Déluge – Ægo Templo

On ne peut pas dire que Déluge soit le groupe le plus prolifique de France. Depuis leur magnifique Æther sorti en 2015 chez Les Acteurs de L’ombre, les cinq musiciens se sont tus sur album. Cinq ans pendant lesquels les Messins ont beaucoup joué avant de s’accorder ce long temps de composition dont Ægo Templo est le résultat. Revoici donc aujourd’hui le quintet, désormais signé chez l’un des plus gros mastodontes du genre, Metal Blade Records. Et, autant ne rien vous cacher, il n’a rien perdu de sa hargne et malgré ce nouveau label, aucune compromission n’est visible à l’horizon.

On ne peut pas dire que l’eau soit l’élément le plus représenté dans le metal. Au contraire de ce feu brûlant que l’on adore mettre en avant, à cette terre foulée des ancêtres dont on aime conter les histoires, le liquide fait figure de parent pauvre. Et pourtant, l’eau n’est-elle pas le point d’orgue des opposés ? Des fracas des vagues au silence des abimes, des pluies torrentielles qui s’abattent des airs aux tsunamis venus des fonds océaniques, n’est-ce pas un sublime vivier musical ? Déluge cultive cette ambivalence. Loin d’un Ahab qui conte des histoires marines, l’eau est ici insidieuse, apparaissant en arrière-plan d’une mélodie qui, elle aussi, se construit sur ces opposés.

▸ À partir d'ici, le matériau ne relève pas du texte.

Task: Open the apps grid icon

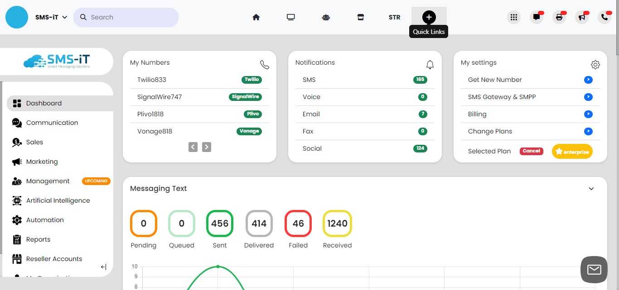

Ainsi, malgré son attachement à des racines black-metal toujours très présentes, Ægo Templo se repose plus encore qu’auparavant sur une approche post-hardcore. À la différence de bien des groupes de post-black, Déluge aime jouer des cassures, nettes, sans transition entre ses différents passages. Pourtant loin de briser la continuité des chansons, le tout sonne comme un véritable récital. "Abysses" en est un bel exemple, où les cadences et styles s’enchevêtrent avant de fusionner sur un mid tempo final porté par les chœurs lumineux d’Hélène Muesser. Les amateurs de black metal en auront heureusement pour leur argent avec Ægo Templo, tant les blast beats, la vitesse et cette froideur inhérente au genre sont présents sur le disque.

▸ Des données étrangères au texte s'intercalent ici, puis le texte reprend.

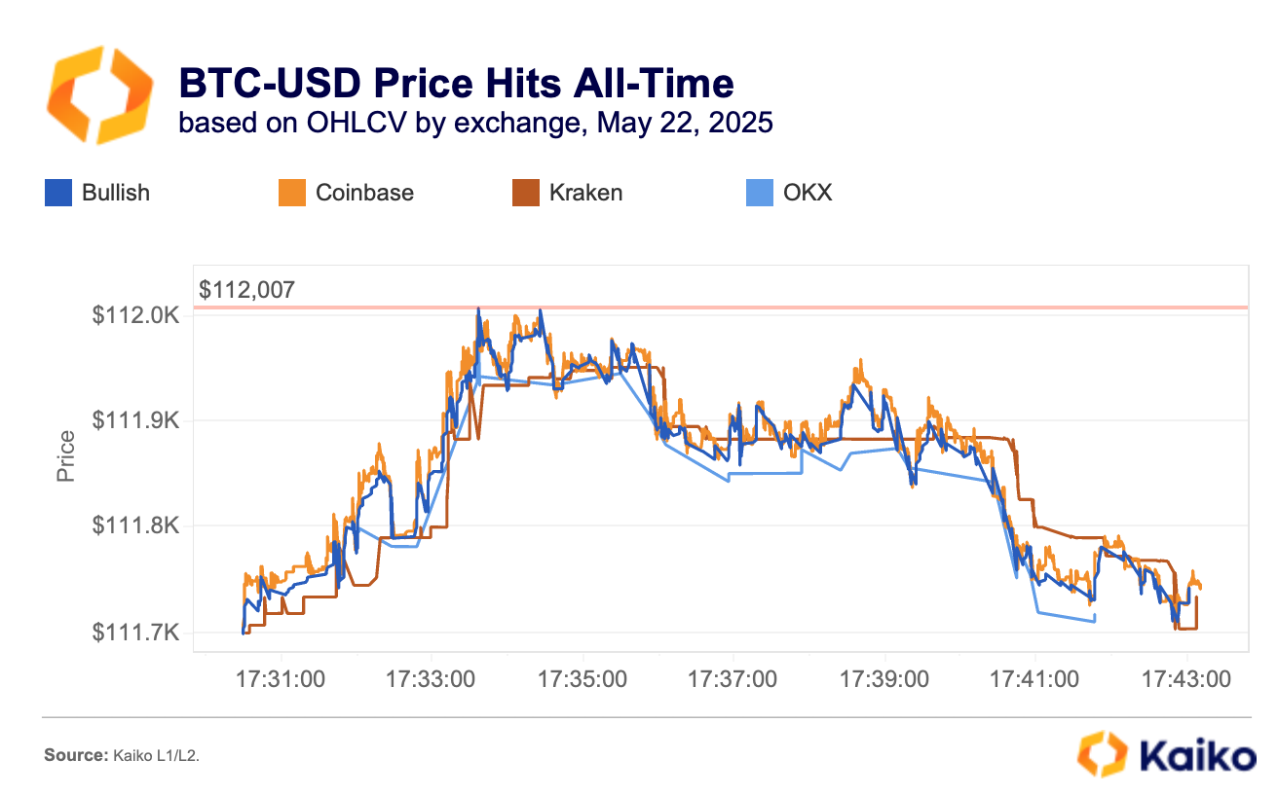The image size is (1278, 796).
Task: Click the Coinbase orange legend swatch
Action: pyautogui.click(x=292, y=193)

Et pourtant, derrière cette violence, sèche et abrupte, qui apparaît au détour des morceaux, se cache une subtile mélancolie. Ces bruits d’océan, de pluie et de marasmes aquatiques, ces guitares atmosphériques qui précèdent et succèdent à la brutalité donnent une tournure réellement cinégénique à ce disque.

Il n’y a qu’à jeter une oreille sur la chanson éponyme ou encore "Gloire Au Silence" pour s’en rendre compte. La présence sur ce morceau de Tetsu des Japonais envy, qui déclame d’intenses spoken words, accorde à la piste une profondeur, une âme quasi charnelle. Il est rare dans les groupes de ce style de prodiguer un tel corps à la musique, ici amplifié par ces nappes de clavier, ces notes de saxophone ou même ces transitions brutales.

Plus encore qu’ Æther, Ægo Templo remonte des images, des souvenirs ou des (res)sentiments que l’on associe aux compositions. Ce temple de l’ego que nous compte le guitariste  François-Thibaut Hordé est un passage vers l’accomplissement, de soi-même, tant pour soi-même que pour les autres.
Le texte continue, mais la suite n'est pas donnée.